Möglichkeiten des Meniskusersatzes
Priv.-Doz. Dr. Dirk Holsten (Koblenz) widmete sich dem Thema der Meniskustransplantation. Sind große Meniskusrisse nicht mehr rekonstruierbar, oder wurden bereits in früheren Operationen Meniskusteilentfernungen durchgeführt, so besteht die Möglichkeit des Meniskusersatzes durch kollagene Implantate (Menaflex™). Hierbei werden die aus bovinem Kollagen hergestellten Implantate in den vorhandenen Defekt eingepasst und vernäht. Das eingesetzte Implantat dient als Matrix und veranlasst den Körper zur Neubildung von eigenem Meniskusgewebe. Die Implantation kollagener Implantate ist ab einem Verlust von 30% Meniskusgewebe sinnvoll. Weitere Voraussetzungen sind intakte Knorpelflächen, genügend Restgewebe zur Verankerung des Implantates, keine wesentlichen Achsfehlstellungen und bandstabile Verhältnisse.

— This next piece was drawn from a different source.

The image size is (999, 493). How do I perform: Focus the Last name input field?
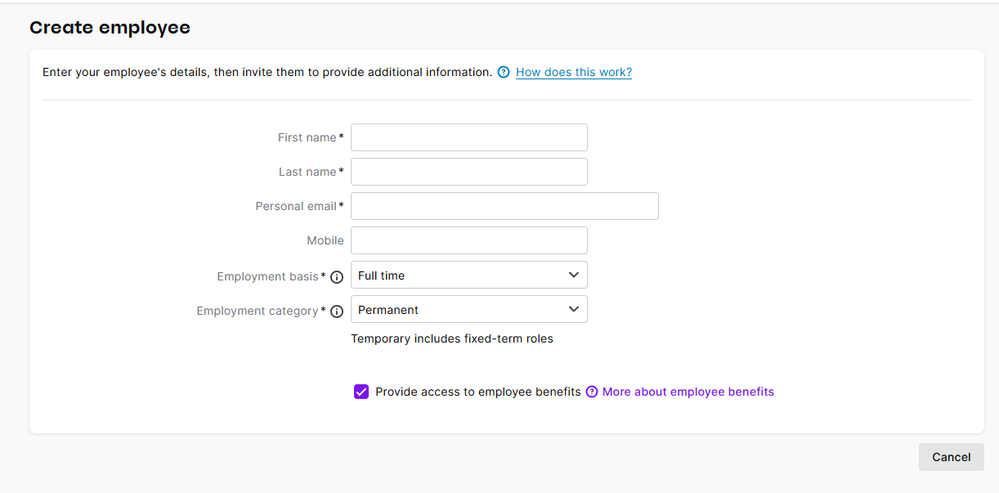pyautogui.click(x=469, y=172)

Dr. Florian Dirisamer (Linz) referierte über die einzige biologische Alternative zum Kunstmeniskus. Diese stellt das menschliche Transplantat von Organspendern (Allograft) dar. Die Menisci werden unter OP-Bedingungen entnommen, umfassenden Tests unterzogen und tiefgefroren. Zu jedem Transplantat gibt es eine umfangreiche Prüfdokumentation, sodass eine Krankheitsübertragung durch die Meniskustransplantation weitestgehend ausgeschlossen werden kann. Die Operation erfolgt unter arthroskopischer Kontrolle, allerdings ist ein Schnitt erforderlich, durch den der Meniskus in dasbetroffene Gelenkfach eingebracht werden kann. Die OP-Technik ist für Innen- und Außenmeniskus unterschiedlich.
Nachbehandlung
OÄ Dr. Karin Pieber (Wien) referierte über die Wichtigkeit der physikalischen Therapie nach operativ versorgten Knieverletzungen.
Resümee
Die Meniskusruptur stellt die häufigste Verletzung des Kniegelenkes dar. Eine korrekte Diagnosestellung durch klinische Untersuchung und MR ist wichtig. Die Refixation des Meniskus stellt eine wichtige Alternative zur Teilentfernung des Meniskus dar. Dabei müssen jedoch die Kriterien für eine Refixation gegeben sein. Die Erhaltung des Meniskus ist zur Vermeidung der Osteoarthrose wichtig. Damit hat die frühzeitige Erkennung von Meniskusschäden und die Erhaltung des Meniskus einen hohen Stellenwert für die Biomechanik des Kniegelenkes und die Vermeidung von abnutzungsbedingten Veränderungen.
Univ.-Prof. Dr. Andreas Janousek
Facharzt für Unfallchirurgie und Sporttraumatologie, Leiter des Kompetenzzentrums für Sportverletzungen der Privatklinik Döbling, www.sportsclinicvienna.com
* Die diesjährige Sitzung des Arbeitskreises Knie unter dem Thema „Meniskus – Diagnostik, Therapie, Nachbehandlung und Erfolgsaussichten“ fand am 21. 01. 2011 in Wien statt.